Astra Agro Lestari: Konflik Iran-Israel Pengaruhi Nilai Belanja Modal
PT Astra Agro Lestari Tbk mengalokasikan belanja modal sekitar Rp 1,35 triliun pada tahun ini. Namun, Konflik Iran-Israel berpotensi menyebabkan kebutuhan belanja modal perusahaan membengkak.
Presiden Direktur AALI Santosa menganggarkan, sebagian besar belanja modal atau Rp 600 miliar hingga Rp 700 miliar untuk peremajaan kebun. Namun menurutnya, kebutuhan belanja modal untuk peremajaan kebun berpotensi membengkak akibat kenaikan harga bahan bakar di dalam negeri yang dipengaruhi konflik Israel-Iran.
"Tahun ini kami merencanakan kisaran belanja modal antara Rp 1,3 triliun sampai Rp 1,4 triliun. Harga pupuk bisa saja naik kalau ternyata harga bahan bakar naik. Oleh karena itu, program peremajaan bisa saja lebih mahal," kata Santosa dalam Public Expose di Menara Astra, Selasa (23/4).
Santosa menargetkan, program peremajaan dilakukan pada lahan seluas 4.500 sampai 5.000 hektare. Menurutnya, luas program peremajaan akan melihat produktivitas tanaman produktif tahun ini. AALI menargetkan program peremajaan tidak mempengaruhi tingkat produksi.
Santosa menjelaskan, produktivitas AALI cenderung lebih rendah dari pabrikan CPO lainnya. Hal tersebut didorong oleh rentang penanaman AALI yang panjang, yakni sekitar 10 tahun
Maka dari itu, ia mengatakan rata-rata produktivitas AALI hanya sekitar 16,5 ton per hektar, sedangkan rata-rata produktivitas kebun industri lain dapat mencapai 22 ton per hektare.
Produksi CPO AALI pada 2023 susut 2,2% secara tahunan menjadi 1,27 juta ton. Hal tersebut didorong oleh penurunan pembelian Tandan Buah Segar atau TBS eksternal hingga 7,6% secara tahunan menjadi 2,4 juta ton.
Walau demikian, produksi TBS AALI sepanjang 2023 naik 1,9% dari capaian 2022 sejumlah 4,27 juta ton menjadi 4,35 juta ton.

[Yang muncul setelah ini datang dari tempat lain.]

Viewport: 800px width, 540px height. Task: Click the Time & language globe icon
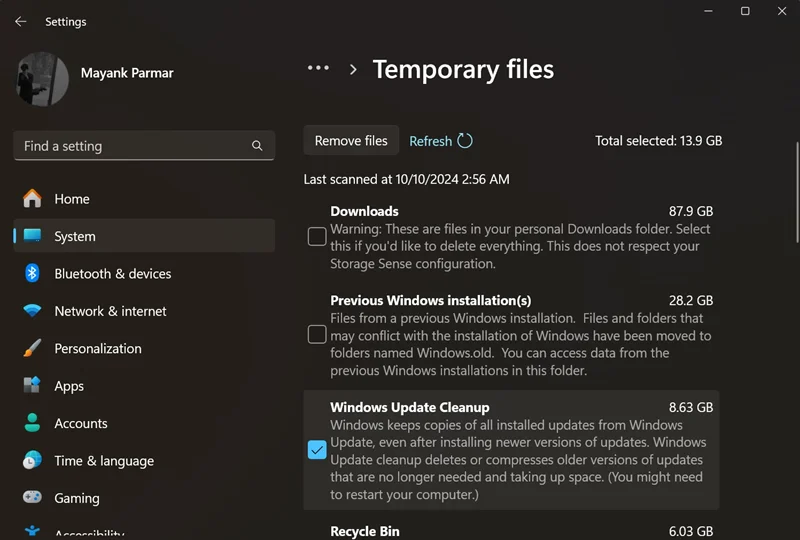(32, 460)
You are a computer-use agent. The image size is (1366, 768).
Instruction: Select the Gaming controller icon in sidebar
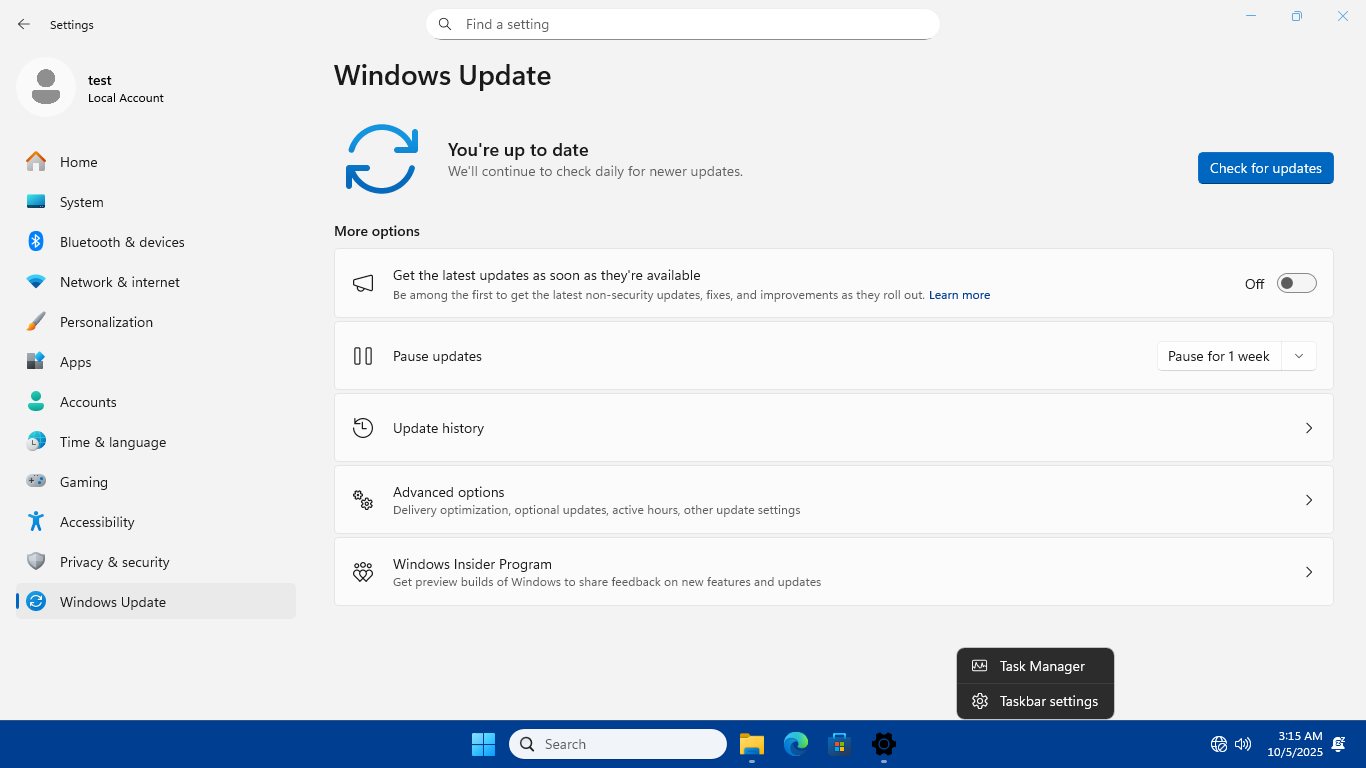point(36,482)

Santosa sebelumnya memproyeksikan produksi TBS AALI pada 2024 tidak akan jauh berbeda dengan tahun lalu.
Santosa menjelaskan, pertumbuhan produksi TBS tahun lalu disebabkan oleh normalisasi penutupan keran ekspor pada 2022. Pemerintah melarang ekspor CPO pada paruh pertama 2022 sekitar 30 hari.

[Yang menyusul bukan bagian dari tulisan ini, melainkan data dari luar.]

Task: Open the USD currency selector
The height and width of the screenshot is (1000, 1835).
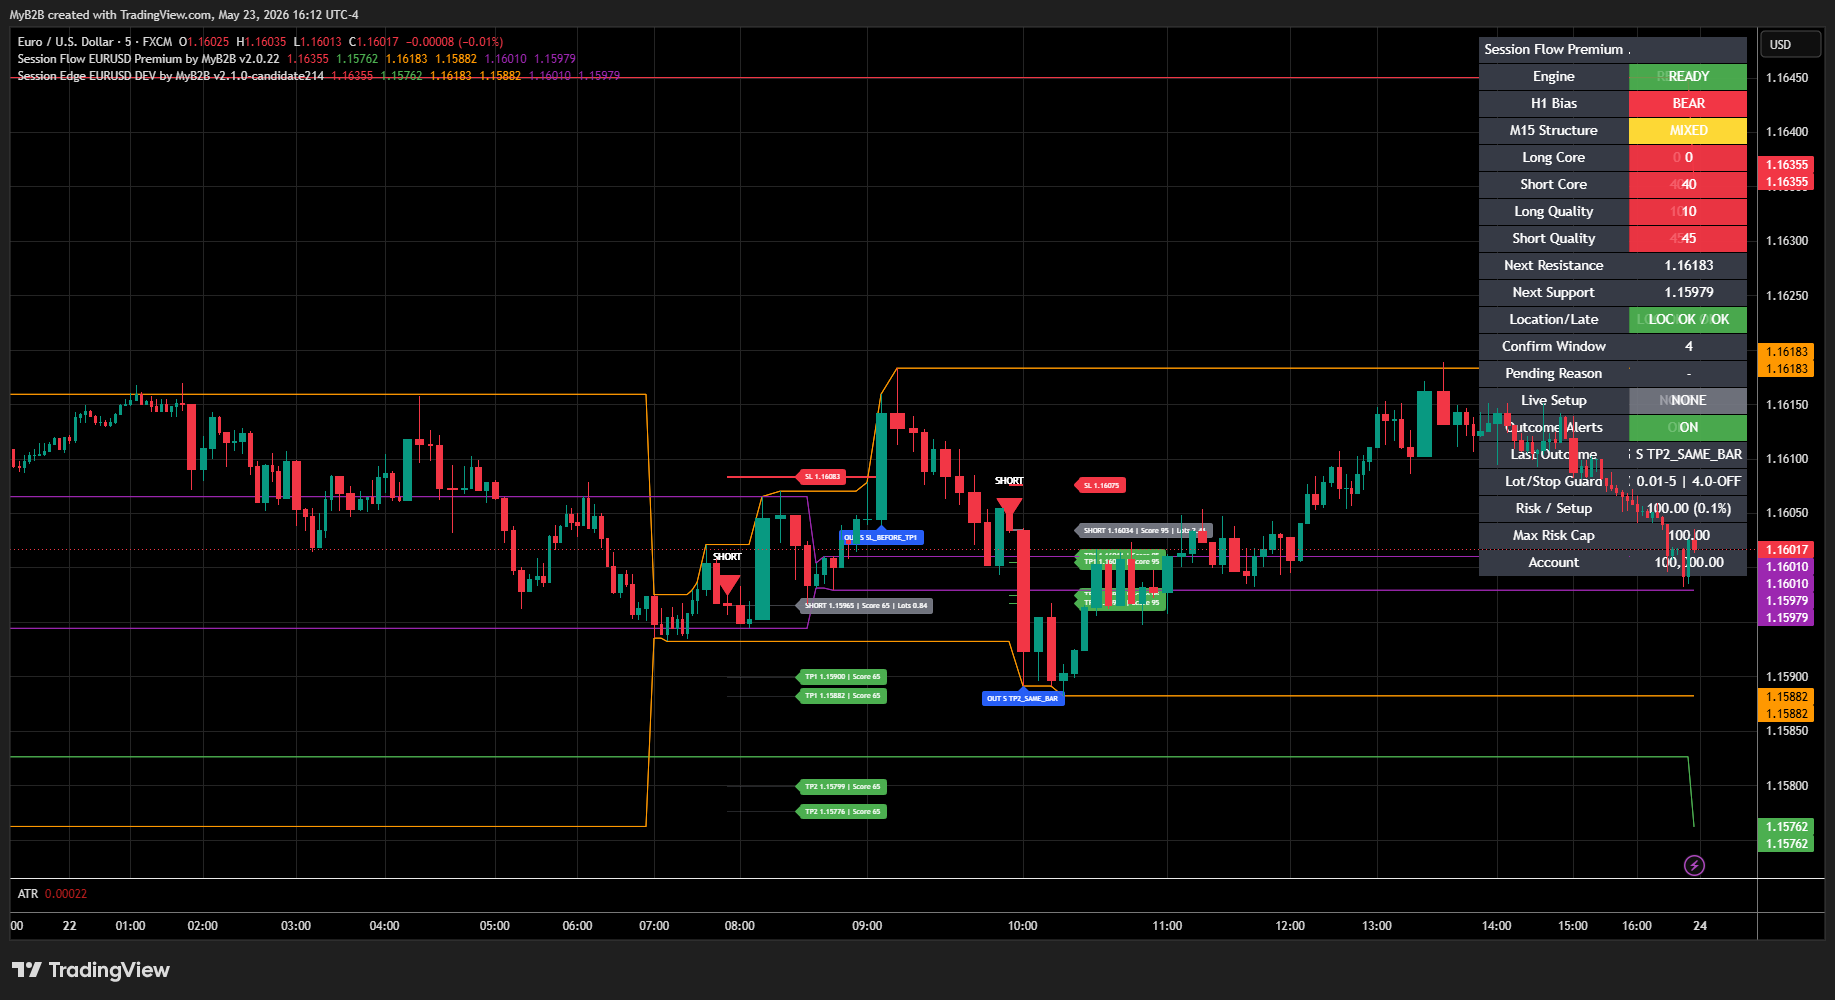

"Walaupun hanya sebulan, dampaknya panjang. Jadi, volume produksi yang normal sebenarnya pada 2023," kata Santosa.
Santosa mencatat, produksi TBS pada 2022 terganggu karena pabrik kelapa sawit AALI harus menyerap tandan buah segar di luar perkebunan inti. Kondisi ini menyebabkan, rotasi panen TBS di kebun inti perseroan harus diperpanjang dan baru kembali normal pada 2023.